In March 2019, a bill passed the New Mexico Legislature by a supermajority to repeal the 1984 sex reassignment surgery requirement. The bill would also explicitly provide a "neutral" sex designation, known as "X", alongside male and female, on birth certificates, driver's licenses and state IDs. The bill was passed 26–13 in the House and 33–14 in the Senate. It was signed into law by Governor Michelle Lujan Grisham and went into effect on November 1, 2019.

In March 2019, a bill passed the New Mexico Legislature to allow gender-neutral bathrooms. The bill was passed 54–12 in the House and 23–15 in the Senate. It was signed into law by Governor Michelle Lujan Grisham and went into effect on July 1, 2019. The measure requires New Mexico businesses and public facilities that have single-occupancy restrooms to mark them as gender-neutral, available to any person regardless of gender identity or sex.

In March 2023, a bill (HB7) formally passed the New Mexico Legislature and was signed into law by the Governor of New Mexico - to legally codify, protect and defend "gender affirming care, abortion and sexual reassignment surgery" for any individuals who want it on request without restrictions.

In March 2023, a bill (HB31) passed the New Mexico Legislature to formally repeal the archaic and outdated requirement to publish a formal change of legal name on a birth certificate within a newspaper - the current laws potentially risks the privacy, safety and lives of transgender individuals within the state. The Governor of New Mexico is yet to either sign or veto the bill.

Conversion therapy

In 2017, Senator Jacob Candelaria and Representative G. Andres Romero sponsored SB 121, which would ban sexual orientation change efforts (conversion therapy) on minors. The New Mexico Senate approved the bill on February 16, 2017 by a 32–6 vote, and the New Mexico House of Representatives concurred on March 15, 2017 by a 44–23 vote. The bill was signed by Governor Susana Martinez on April 7, 2017, and went into effect immediately.

Gay panic defence
In the 2019 New Mexico legislative session, a bill to abolish the gay panic defence was passed unanimously by the New Mexico Senate by a vote of 40–0. However, the New Mexico House of Representatives took no action on the bill before it adjourned sine die on March 20. No similar bill was introduced in the 2020 New Mexico legislative session.

On January 31, 2021, another bill was introduced to repeal the gay panic defense. The bill passed by a vote of 41-0 in the Senate; however, the House again took no action on the bill again before it adjourned sine die. Legislation would need to be re-introduced in the 2022 legislative session.

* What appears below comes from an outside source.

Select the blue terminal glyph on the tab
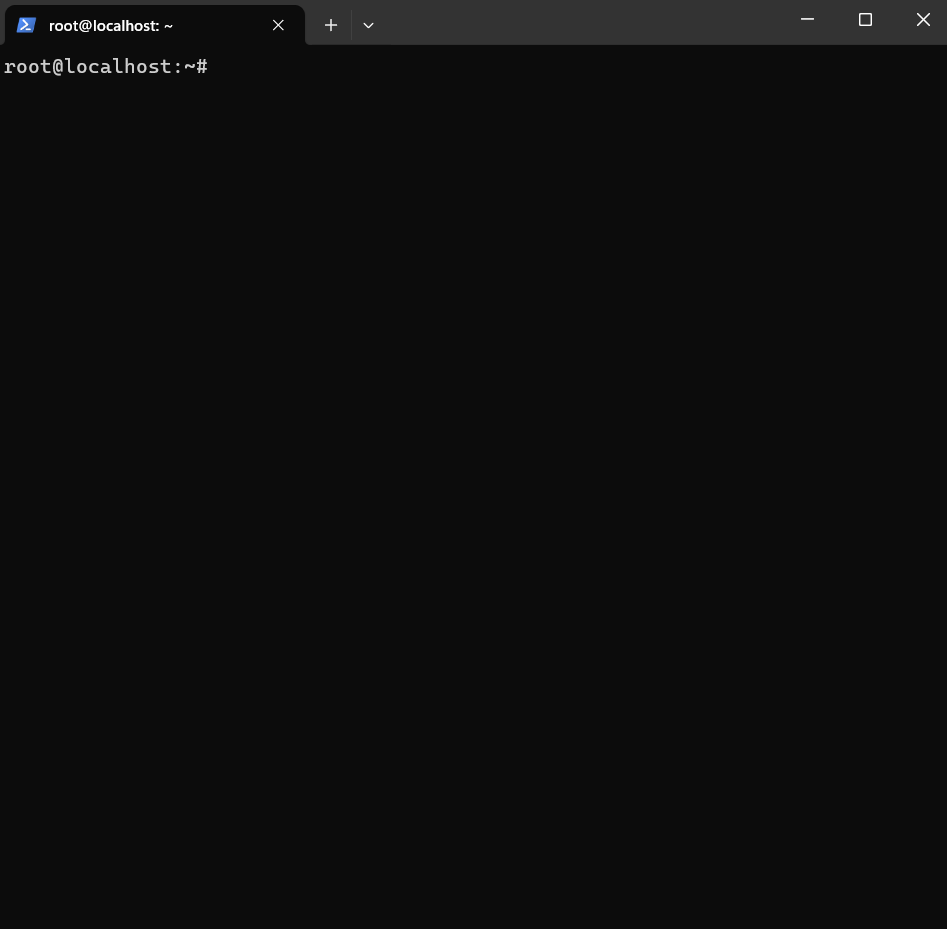Image resolution: width=947 pixels, height=929 pixels. [x=26, y=25]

In February 2022, the New Mexico Legislature passed an omnibus crime bill (HB68 - that also added amendments that repeals the common-law gay and trans panic defence). The New Mexico Governor Michelle Lujan Grisham signed the bill into law on March 9, 2022.

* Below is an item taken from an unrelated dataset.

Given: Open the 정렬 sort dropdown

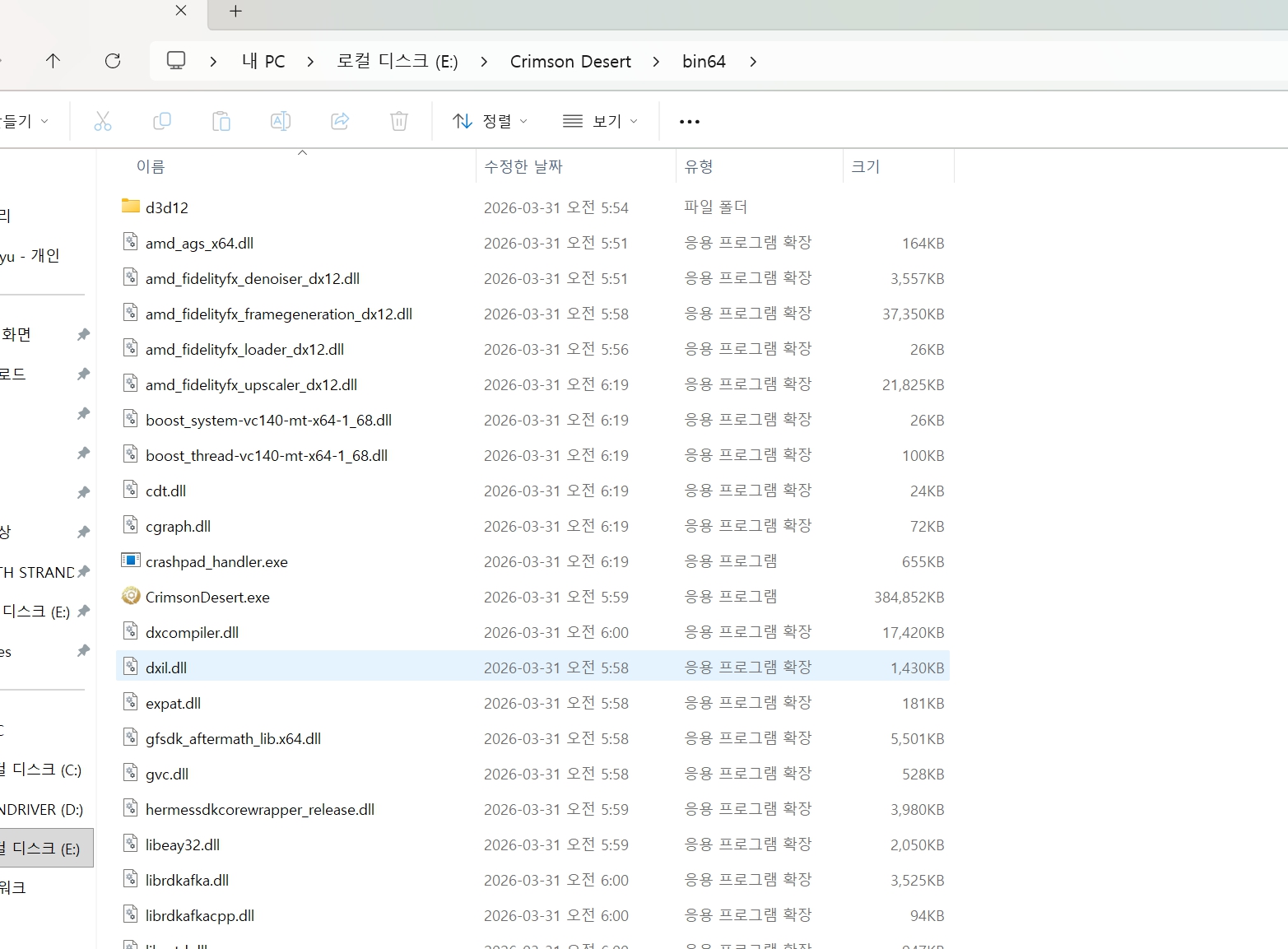Looking at the screenshot, I should tap(491, 122).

LGBT data bill and executive order
In March 2021, a bill (SB316) “lapsed and died” due to not passing through the New Mexico Legislature within the 60-day session. However in August 2021, the Governor of New Mexico signed and implemented an executive order instead - for the immediate establishment and keeping of LGBT data, statistics, demographics and/or records (collected from LGBT New Mexico residents).

Public opinion
A 2017 Public Religion Research Institute poll found that 63% of New Mexico residents supported same-sex marriage, while 30% were opposed and 7% were unsure. Additionally, 64% supported an anti-discrimination law covering sexual orientation and gender identity. 27% were opposed.